### Passage shown
>>

# I can't help it... but I LOVE my dogs!



## robinhuerta (Apr 21, 2007)

I posted several pics already on face book...(Team Huerta Hof)....but I'm just so in love with this young boy...I had to post his pic here too!
Ever since losing his father (Cuervo)...this young boy has inched his way into my broken heart.
I am so happy with the few Cuervo children that we have.....








*Uzo von Huerta Hof IPO3..now 2yrs old.*









*UZO...again*








*Anisette von Huerta Hof.....being...herself!! What a fun puppy!*








*Anisette...YES, I know....he is slightly pushing on her inner thigh, causing a slight "curve"...._I yelled at him!*_ It's the "show person in him.:crazy:


----------



## sjones5254 (Dec 16, 2011)

Don't feel bad my husband said I post pictures of my dogs daily and asked don't we have skin kids too? LOL


----------



## ChiliD (Nov 1, 2011)

Wow, that 1st pic is terrific. That's a great looking GSD.


----------



## holland (Jan 11, 2009)

He's just gorgeous


----------



## robk (Jun 16, 2011)

Your dogs are so beautiful! You have a lot to be proud of!


----------



## 1sttimeforgsd (Jul 29, 2010)

All I can say is GORGEOUS! 

The beauty of Cuervo shows in his pups.:wub:

Thanks for sharing them with us.


----------



## _Crystal_ (Jun 28, 2011)

Beautiful dogs!


----------



## Lucy Dog (Aug 10, 2008)

Great looking dogs you've got there, Robin.


----------



## Whiteshepherds (Aug 21, 2010)

Beautiful Robin!


----------



## paulag1955 (Jun 29, 2010)

Robin, is the color true in the pictures? That is amazingly rich red. Just gorgeous.


----------



## selzer (May 7, 2005)

They are beautiful. And obviously, inside they are awesome too. We love their beauty yes, but it is what you cannot see in pictures, their personalities that makes the relationship we have with them. 

Today I spilled Dolly's food all over the ground outside her kennel. It is hot, and she wasn't interested. Neither was Odie. But Tori went over and scarfed it up. Kind of glad about that because I really did not want to waste two cups of food. 

I was standing in the field waiting for her to finish up. And when she did, she came over to me and rubbed onto me asking for me to bend down and give her a hug and I did. Tori was returned to me at 15 weeks old for being defiant. I have not found a defiant bone in her body in the five years I have had her. She is one of the loviest dogs I have, requiring absolutely nothing from me than a scritch here or there and a hug. She even jumps up on the fence to get her head close so that she doesn't jump on me.

<<

### Entries for locating text and elements
>>

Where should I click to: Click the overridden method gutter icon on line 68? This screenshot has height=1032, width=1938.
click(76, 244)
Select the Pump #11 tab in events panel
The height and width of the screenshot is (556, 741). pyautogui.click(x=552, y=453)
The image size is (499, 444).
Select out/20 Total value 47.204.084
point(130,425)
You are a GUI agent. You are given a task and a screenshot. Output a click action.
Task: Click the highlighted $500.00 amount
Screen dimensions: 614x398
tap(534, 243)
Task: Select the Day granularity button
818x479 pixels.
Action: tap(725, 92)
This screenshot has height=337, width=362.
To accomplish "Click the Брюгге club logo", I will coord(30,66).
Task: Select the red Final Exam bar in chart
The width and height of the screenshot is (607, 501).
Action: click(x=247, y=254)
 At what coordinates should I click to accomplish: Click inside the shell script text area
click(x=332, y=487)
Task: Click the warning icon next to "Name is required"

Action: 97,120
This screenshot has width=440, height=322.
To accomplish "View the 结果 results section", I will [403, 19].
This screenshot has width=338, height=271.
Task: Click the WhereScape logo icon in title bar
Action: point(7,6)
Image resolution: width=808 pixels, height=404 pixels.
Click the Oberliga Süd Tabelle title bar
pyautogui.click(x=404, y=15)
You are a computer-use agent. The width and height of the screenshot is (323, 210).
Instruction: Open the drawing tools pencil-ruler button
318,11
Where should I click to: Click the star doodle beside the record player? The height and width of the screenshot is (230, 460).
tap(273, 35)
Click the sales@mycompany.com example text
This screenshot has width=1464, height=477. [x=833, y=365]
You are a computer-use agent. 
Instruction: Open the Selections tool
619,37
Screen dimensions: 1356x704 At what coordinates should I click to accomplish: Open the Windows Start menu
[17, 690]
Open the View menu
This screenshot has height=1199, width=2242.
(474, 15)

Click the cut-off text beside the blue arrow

<<

### Written problem A
Answer these questions from the dog thread:
(i) How old is Uzo von Huerta Hof?
(ii) What is the name of the father the first poster lost?
(iii) At what age was Tori returned to selzer?
### Written problem B
Decide whether each statement agrees with the dog thread:
(i) Tori refused the spilled food.
(ii) paulag1955 asks whether the color in the pictures is true.
(iii) ChiliD praises the first picture.

### Reply A
(i) Two years old.
(ii) Cuervo.
(iii) 15 weeks old.

### Reply B
(i) No: "But Tori went over and scarfed it up."
(ii) Yes: "Robin, is the color true in the pictures?"
(iii) Yes: "Wow, that 1st pic is terrific."